近年來,肺癌的發病率和病死率已躍居世界惡性腫瘤的第1位,NSCLC是肺癌最常見的組織類型,由于NSCLC的發病比較隱匿性,多數NSCLC患者確診時已進展到Ⅲ期或Ⅳ期,預后多不佳[5],中晚期NSCLC的治療以化療為主。臨床上用于治療NSCLC的化療方案和化療藥物較多,如紫杉類、順鉑、多西他賽、吉西他濱等是一線常用藥物,在延長患者生存時間、提高生活質量等方面均取得了較為理想的效果[6]。

中晚期NSCLC患者身體各項機能較差,多合并營養不良,加之化療帶來的胃腸反應等因素影響,患者免疫機能相對較差,無法耐受長時間、大劑量的放化療[7]。生物治療中的細胞治療主要通過向患者體內回輸免疫活性細胞,達到增強機體免疫功能,從而實現抗腫瘤的目的。針對肺癌的免疫療法多采用淋巴因子激活的殺傷細胞、腫瘤浸潤淋巴細胞及DC-CIK細胞。目前,生物治療已受到越來越多腫瘤界研究者的重視,越來越多的生物治療新技術逐漸應用于臨床抗腫瘤治療中[8]。DC細胞可從非免疫組織轉移到淋巴器官,刺激初始T細胞活化增殖,此外DC細胞可參與抗原呈遞,促進輔助T細胞和殺傷性T細胞(CTL)增殖。CIK對臨床上多種腫瘤細胞具有殺傷作用,可促進腫瘤患者免疫重建,清除放化療后殘余癌細胞或微小病灶。相關研究顯示,DC與CIK聯合培養,DC可激活CIK的活性、促進CIK成熟,有利于緩解腫瘤患者的T細胞免疫缺陷,發揮協同抗腫瘤效應[9]。本研究采用順鉑聯合紫杉醇化療方案,順鉑是一類廣譜抗癌藥物,作用于核酸嘧啶以及嘌呤堿基,抑制DNA的復制,加快腫瘤細胞凋亡;紫杉醇屬于細胞周期特異性抗腫瘤藥物,可抑制細胞有絲分裂,促進細胞凋亡,抑制細胞增殖與侵襲。臨床研究顯示,順鉑聯合紫杉醇不易產生交叉耐藥現象,在不增加藥物毒性的前提下,提高了抗腫瘤效果[10]。

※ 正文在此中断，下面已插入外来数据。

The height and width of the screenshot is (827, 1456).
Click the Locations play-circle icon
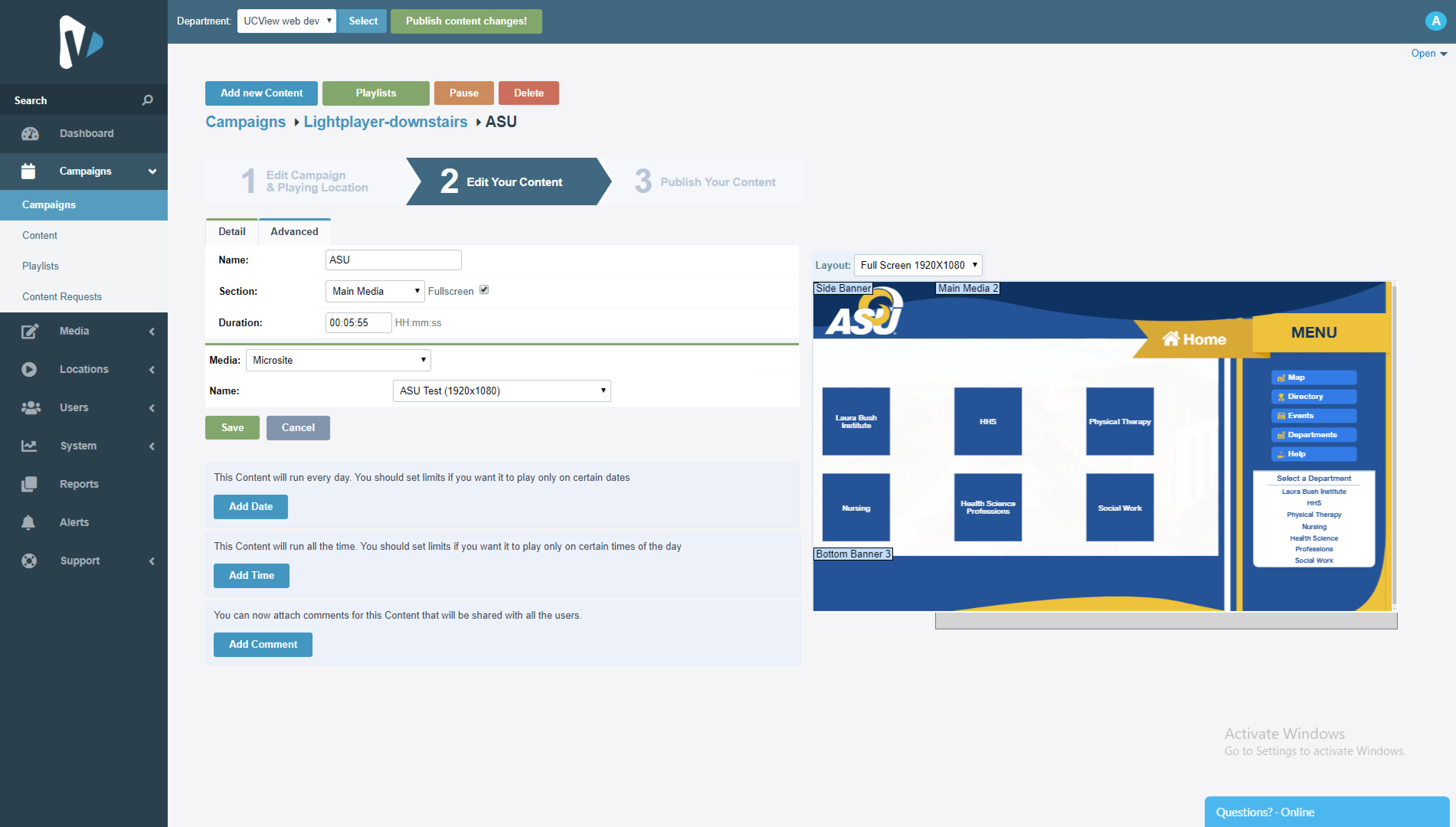(29, 369)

本研究的對照組NSCLC患者接受常規化療方案,觀察組NSCLC患者在對照組化療方案基礎上聯合DC-CIK治療,兩組接受相同療程治療后,結果顯示:觀察組治療總有效率高于對照組,且觀察組治療后各項免疫指標改善程度優于對照組,而兩組在治療期間的不良反應發生率無差異,上述結果提示化療聯合DC-CIK治療中晚期NSCLC,能夠改善患者免疫功能、提高治療效果,且未見不良反應增加。綜上,對于中晚期NSCLC患者,如不能耐受或不接受手術治療,可以考慮在常規化療方案基礎上聯合應用DC-CIK細胞療法。